Last modified 2 months ago

high-time connections in handle-req impact fastcgi overload calculation

Reported by: moorman Owned by: jan
Priority: highest Milestone:
Component: mod_fastcgi Version: 1.4.19
Severity: critical Keywords:
Cc: ts77@… Blocked By:
Need User Feedback: no Blocking:

Description

This ticket is a summary of details presented to Jan via IRC on 2006-03-10.

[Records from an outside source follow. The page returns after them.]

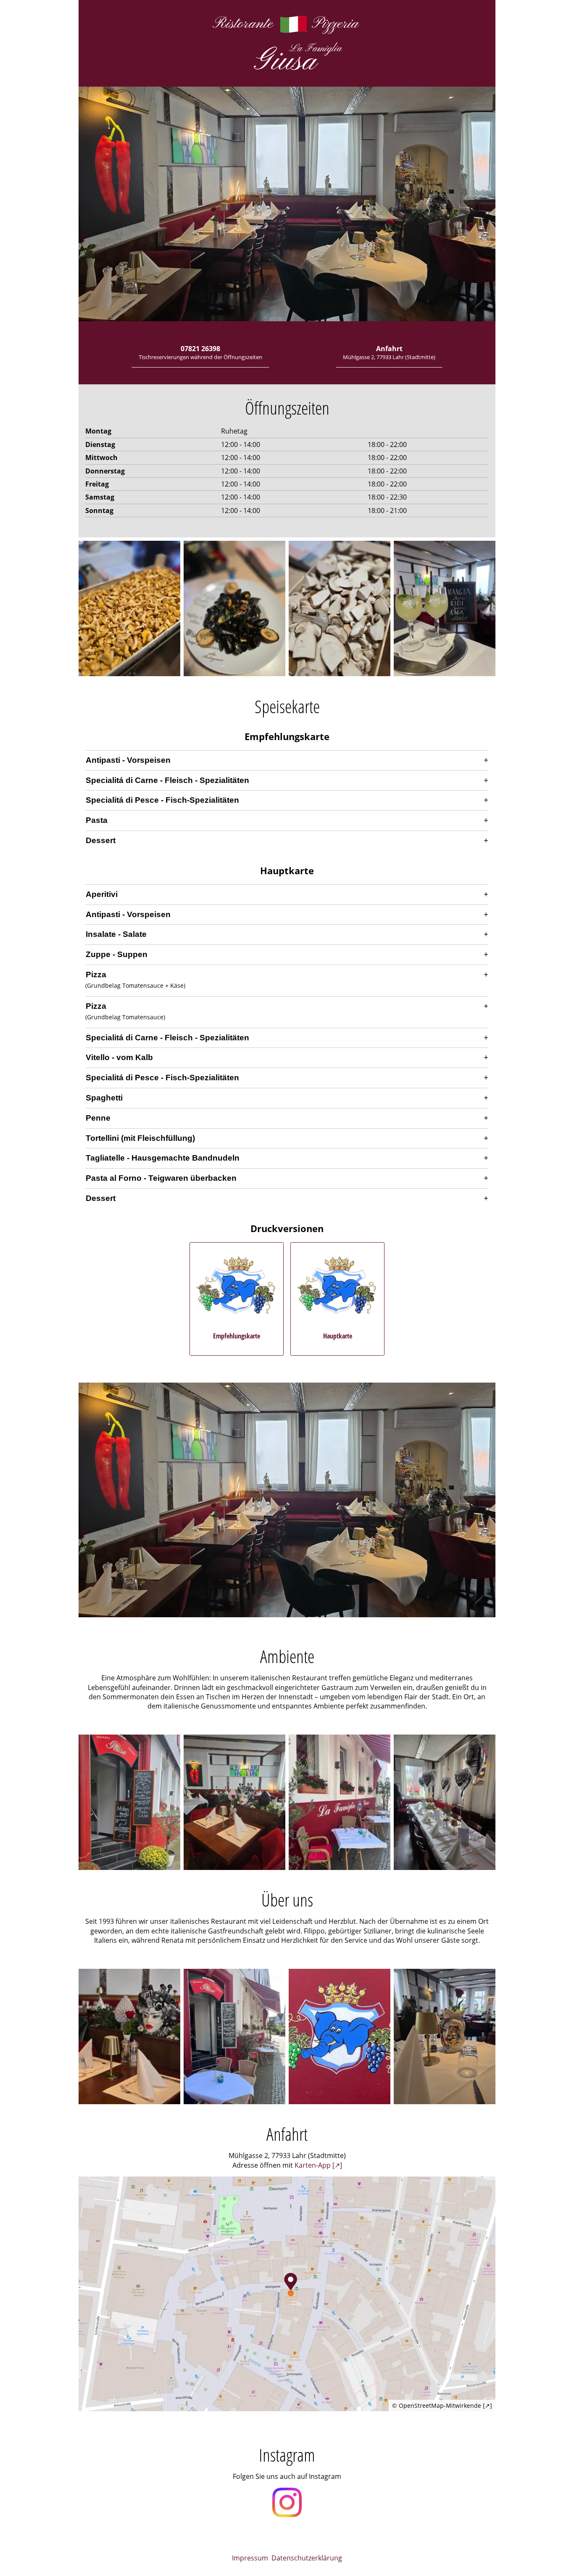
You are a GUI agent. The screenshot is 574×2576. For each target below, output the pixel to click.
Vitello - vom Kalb (119, 1057)
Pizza (96, 974)
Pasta (97, 820)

Based on a pool of six lighttpd heads receiving traffic from a load balancer, all six heads reached a terminal overload state where they could not recover without restart. From internal statistics, fastcgi load was 100+ on each head. After restart of lighttpd on a head, once it was picked up by the load balancer, fastcgi load stabilized at ~20.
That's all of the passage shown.